··· Provided entries

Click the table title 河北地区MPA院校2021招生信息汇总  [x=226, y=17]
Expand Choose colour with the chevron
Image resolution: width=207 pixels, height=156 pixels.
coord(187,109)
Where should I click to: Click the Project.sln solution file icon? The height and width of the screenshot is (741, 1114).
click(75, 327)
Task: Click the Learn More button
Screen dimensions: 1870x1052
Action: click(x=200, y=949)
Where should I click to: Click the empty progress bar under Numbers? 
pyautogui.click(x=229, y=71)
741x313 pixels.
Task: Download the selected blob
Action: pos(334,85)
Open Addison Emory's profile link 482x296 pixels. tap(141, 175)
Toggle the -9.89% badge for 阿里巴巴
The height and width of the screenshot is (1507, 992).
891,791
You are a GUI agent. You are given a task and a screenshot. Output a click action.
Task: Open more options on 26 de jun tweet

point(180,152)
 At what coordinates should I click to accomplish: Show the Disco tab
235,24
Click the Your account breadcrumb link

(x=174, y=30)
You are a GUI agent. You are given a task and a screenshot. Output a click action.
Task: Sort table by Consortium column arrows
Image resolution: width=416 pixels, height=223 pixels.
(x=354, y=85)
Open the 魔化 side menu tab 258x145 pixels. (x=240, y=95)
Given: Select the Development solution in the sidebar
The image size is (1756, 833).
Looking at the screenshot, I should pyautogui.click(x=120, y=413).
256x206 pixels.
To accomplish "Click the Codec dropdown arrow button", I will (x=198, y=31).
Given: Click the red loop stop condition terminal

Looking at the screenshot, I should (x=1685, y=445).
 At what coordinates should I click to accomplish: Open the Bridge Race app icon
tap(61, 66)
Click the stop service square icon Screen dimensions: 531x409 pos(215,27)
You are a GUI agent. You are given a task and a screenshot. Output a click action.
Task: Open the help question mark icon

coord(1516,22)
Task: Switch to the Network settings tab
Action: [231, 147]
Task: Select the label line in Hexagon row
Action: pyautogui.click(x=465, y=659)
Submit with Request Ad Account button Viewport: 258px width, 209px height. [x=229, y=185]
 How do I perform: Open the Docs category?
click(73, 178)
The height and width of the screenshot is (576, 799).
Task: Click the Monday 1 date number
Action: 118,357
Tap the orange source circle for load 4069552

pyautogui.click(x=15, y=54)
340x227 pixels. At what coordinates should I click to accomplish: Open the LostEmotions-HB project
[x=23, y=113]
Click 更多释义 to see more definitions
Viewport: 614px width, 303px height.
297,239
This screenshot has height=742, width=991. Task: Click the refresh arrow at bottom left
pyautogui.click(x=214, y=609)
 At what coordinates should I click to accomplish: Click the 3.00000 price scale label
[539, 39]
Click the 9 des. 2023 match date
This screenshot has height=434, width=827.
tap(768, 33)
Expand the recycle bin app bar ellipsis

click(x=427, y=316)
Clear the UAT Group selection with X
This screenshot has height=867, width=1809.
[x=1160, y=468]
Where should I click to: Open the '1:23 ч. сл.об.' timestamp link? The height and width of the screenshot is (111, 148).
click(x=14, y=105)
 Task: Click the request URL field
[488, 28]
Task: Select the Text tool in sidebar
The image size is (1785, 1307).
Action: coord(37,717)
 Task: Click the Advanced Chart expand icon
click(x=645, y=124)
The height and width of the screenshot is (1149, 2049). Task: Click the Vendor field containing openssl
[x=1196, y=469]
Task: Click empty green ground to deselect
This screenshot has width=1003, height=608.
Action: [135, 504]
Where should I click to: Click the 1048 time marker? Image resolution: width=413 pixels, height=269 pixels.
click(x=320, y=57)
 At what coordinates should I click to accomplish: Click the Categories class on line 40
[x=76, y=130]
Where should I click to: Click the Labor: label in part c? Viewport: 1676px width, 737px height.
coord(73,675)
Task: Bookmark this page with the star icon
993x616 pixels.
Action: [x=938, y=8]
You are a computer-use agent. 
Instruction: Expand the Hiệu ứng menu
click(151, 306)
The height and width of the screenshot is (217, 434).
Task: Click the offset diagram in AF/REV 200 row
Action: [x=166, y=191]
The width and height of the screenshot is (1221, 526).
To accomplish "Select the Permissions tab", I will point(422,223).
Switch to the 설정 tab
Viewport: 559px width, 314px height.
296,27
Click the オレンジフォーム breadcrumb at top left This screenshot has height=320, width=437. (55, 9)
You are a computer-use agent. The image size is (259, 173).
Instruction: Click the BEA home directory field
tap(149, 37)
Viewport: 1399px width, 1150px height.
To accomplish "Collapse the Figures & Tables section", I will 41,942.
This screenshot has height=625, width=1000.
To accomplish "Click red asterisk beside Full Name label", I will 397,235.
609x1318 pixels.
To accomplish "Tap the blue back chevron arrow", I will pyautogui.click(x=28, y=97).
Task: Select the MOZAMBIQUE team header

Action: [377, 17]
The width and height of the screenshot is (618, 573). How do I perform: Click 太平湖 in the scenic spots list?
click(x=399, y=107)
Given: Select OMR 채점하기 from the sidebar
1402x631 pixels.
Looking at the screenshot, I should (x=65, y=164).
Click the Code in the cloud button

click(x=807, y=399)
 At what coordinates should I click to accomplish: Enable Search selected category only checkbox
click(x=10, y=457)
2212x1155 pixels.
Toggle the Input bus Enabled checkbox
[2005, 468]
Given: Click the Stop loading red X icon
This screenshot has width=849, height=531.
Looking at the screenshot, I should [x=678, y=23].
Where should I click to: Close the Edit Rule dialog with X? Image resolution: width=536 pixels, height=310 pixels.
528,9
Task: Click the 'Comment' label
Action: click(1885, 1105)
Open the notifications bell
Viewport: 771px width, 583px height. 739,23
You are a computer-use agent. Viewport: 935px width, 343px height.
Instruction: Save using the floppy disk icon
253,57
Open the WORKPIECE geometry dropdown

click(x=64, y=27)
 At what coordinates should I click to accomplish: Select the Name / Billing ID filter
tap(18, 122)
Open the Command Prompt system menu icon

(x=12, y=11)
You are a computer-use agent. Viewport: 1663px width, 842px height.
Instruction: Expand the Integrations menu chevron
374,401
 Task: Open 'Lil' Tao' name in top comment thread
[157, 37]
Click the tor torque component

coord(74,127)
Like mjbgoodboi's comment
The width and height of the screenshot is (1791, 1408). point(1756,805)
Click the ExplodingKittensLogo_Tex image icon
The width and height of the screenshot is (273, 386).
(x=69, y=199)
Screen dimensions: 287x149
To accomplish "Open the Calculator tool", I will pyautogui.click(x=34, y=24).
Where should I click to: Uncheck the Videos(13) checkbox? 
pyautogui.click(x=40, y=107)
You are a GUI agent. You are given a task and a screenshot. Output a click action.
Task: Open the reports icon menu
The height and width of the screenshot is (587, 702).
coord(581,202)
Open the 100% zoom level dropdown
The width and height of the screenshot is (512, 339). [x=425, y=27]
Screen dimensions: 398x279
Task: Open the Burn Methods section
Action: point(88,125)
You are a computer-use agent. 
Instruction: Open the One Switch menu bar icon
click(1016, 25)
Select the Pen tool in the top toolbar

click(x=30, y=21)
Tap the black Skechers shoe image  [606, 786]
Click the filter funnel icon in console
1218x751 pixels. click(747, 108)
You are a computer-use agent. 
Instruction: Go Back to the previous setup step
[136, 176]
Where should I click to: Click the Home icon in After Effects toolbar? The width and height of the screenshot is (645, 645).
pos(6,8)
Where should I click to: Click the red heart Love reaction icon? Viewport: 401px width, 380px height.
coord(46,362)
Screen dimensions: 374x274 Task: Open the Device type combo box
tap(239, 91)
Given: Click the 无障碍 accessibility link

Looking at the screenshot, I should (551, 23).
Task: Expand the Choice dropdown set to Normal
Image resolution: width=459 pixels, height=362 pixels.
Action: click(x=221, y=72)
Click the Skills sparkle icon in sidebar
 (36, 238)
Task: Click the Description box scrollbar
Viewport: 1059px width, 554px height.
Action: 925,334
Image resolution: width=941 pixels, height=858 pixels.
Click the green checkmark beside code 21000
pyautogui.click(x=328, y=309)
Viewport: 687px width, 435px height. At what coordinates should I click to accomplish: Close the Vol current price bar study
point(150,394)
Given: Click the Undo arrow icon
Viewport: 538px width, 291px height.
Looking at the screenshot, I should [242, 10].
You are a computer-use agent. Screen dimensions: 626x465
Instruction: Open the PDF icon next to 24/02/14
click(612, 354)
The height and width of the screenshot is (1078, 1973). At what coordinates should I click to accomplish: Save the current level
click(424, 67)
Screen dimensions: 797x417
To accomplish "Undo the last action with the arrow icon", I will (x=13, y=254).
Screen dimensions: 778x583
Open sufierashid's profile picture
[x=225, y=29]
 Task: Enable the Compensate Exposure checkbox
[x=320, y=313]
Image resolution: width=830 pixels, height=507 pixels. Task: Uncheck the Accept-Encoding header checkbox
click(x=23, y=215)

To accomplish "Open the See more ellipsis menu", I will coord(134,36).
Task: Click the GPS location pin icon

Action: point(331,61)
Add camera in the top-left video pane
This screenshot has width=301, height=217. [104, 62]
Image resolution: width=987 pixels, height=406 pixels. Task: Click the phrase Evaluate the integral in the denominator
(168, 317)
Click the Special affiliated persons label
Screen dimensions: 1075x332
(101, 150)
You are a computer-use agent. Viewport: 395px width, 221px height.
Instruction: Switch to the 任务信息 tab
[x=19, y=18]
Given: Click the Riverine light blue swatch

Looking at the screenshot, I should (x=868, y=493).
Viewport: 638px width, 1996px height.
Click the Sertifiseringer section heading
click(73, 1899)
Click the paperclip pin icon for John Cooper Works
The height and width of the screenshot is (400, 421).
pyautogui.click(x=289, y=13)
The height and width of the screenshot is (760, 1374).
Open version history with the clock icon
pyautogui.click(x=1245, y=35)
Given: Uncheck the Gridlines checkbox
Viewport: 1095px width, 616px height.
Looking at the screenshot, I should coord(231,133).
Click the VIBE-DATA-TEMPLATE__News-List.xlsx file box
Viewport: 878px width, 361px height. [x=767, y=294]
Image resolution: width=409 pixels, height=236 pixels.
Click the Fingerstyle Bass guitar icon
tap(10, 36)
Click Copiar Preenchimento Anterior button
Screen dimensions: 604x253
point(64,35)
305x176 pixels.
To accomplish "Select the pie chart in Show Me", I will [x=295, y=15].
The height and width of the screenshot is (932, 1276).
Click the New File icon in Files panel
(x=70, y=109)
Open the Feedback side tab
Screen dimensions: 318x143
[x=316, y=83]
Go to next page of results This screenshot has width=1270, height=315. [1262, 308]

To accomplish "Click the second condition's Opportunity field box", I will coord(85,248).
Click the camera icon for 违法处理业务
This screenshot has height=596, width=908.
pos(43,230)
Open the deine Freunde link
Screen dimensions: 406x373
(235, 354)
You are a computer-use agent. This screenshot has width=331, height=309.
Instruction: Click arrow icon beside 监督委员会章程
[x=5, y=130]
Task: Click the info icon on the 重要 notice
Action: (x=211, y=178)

······

§ **Exercise brief**:
Write out the stretch from the start of the records through the line that contains "click(75, 327)", copying each line exactly as it stands.

§ **Finished task**:
Click the table title 河北地区MPA院校2021招生信息汇总  [x=226, y=17]
Expand Choose colour with the chevron
Image resolution: width=207 pixels, height=156 pixels.
coord(187,109)
Where should I click to: Click the Project.sln solution file icon? The height and width of the screenshot is (741, 1114).
click(75, 327)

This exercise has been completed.